Nachdem Tobi leider wieder nach Hause fliegen musste "durfte" ich endlich wieder anfangen richtig zu arbeiten. Das heißt 45h die Woche und mit vollem Program. Yeaa, das hatte ich vermisst.  :/
Heute hatte ich endlich mal wieder frei. Denn von Donnerstag Mittag um 12 bis Freitag Mittag um 17 Uhr hatte ich durchgängig die Kids. Pascale hatte am Freitg Geburtstag und fuhr deshalb schon am Donnerstag Abend mit Erich nach Sunapee und ich kam mit den Kids am Freitag Nachmittag nach. Bis um 18.30 Uhr hatte ich dann frei und dann habe ich wieder bis 10 Uhr auf die Kids aufgepasst, weil die Eltern Essen waren.

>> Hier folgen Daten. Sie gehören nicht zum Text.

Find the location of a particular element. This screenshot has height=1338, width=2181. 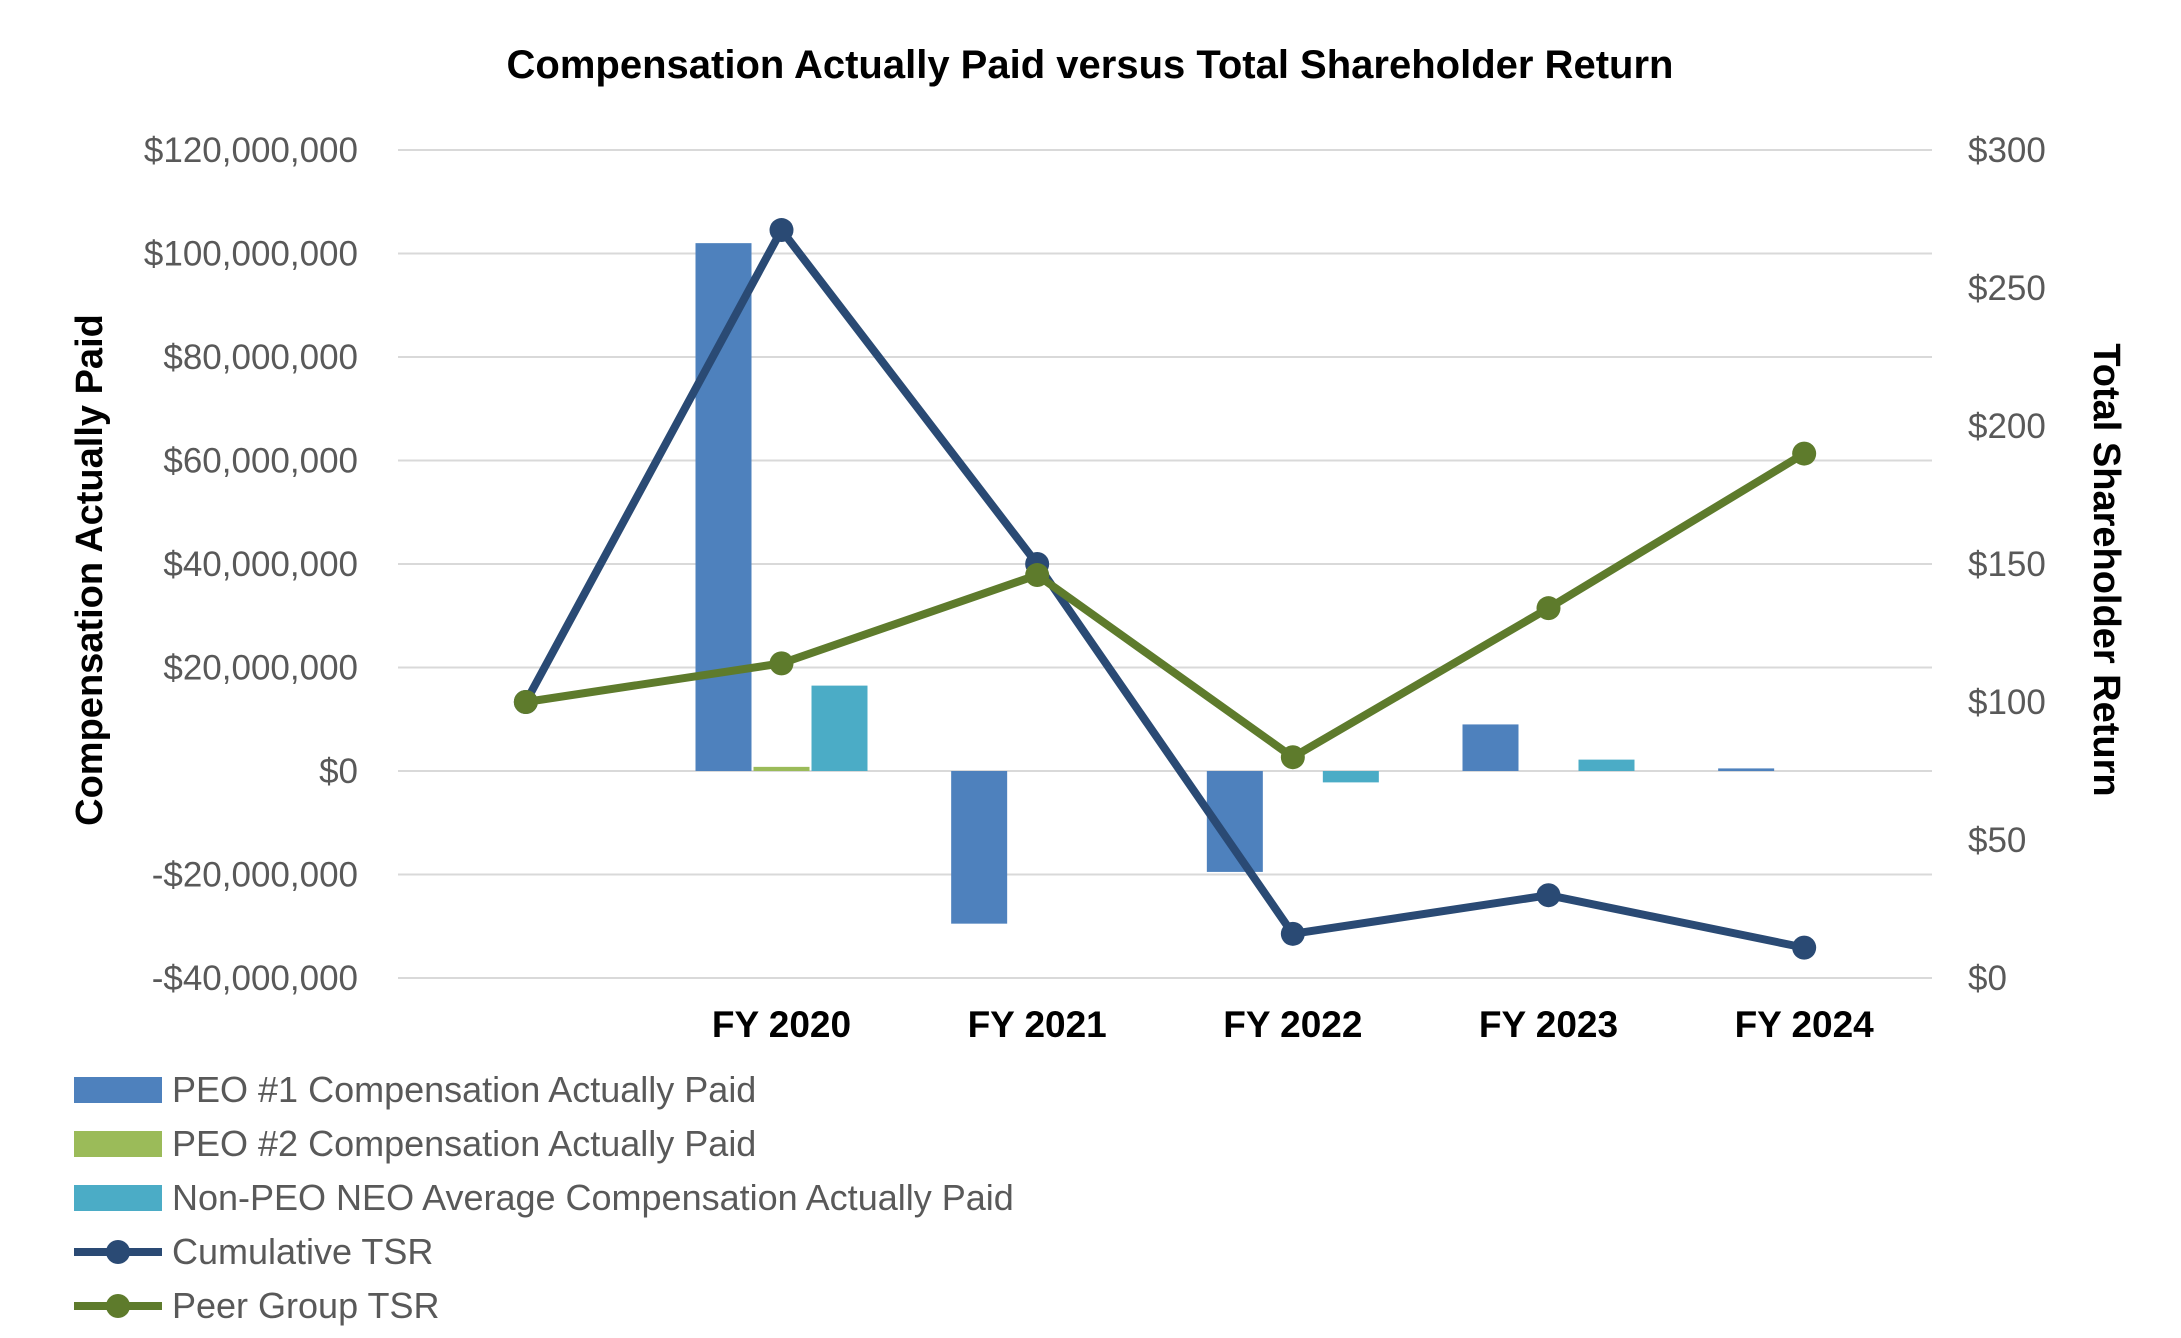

Im Prinziep also 29h Arbeit, 1,5h frei und dann noch einmal 3,5 h.
Ich brauche morgen auch noch um mich davon zu erholen. Eins steht nun sicher fest: ich werde niemals 4 Kinder haben!
Übrigens studiere ich jetzt an der Harvard Extension School Social Psychology.
Meine Punktzahl im Englisch-Test hat leider nicht für den Economics Kurs gereicht, doch nach meiner ersten Class Psychologie muss ich sagen, dass mich das gar nicht traurig macht. Ich habe eine klasse Professorin, die sich alle Mühe gibt den Unterricht spannend und lustig zu gestalten. Bis auf die 80 Seiten Lektüre die ich für jede Stunde lesen muss mag ich den Kurs also wirklich sehr.
Grüßt mir bitte alle ganz lieb, die das nicht lesen können und sagt ihnen, dass es mir gut geht.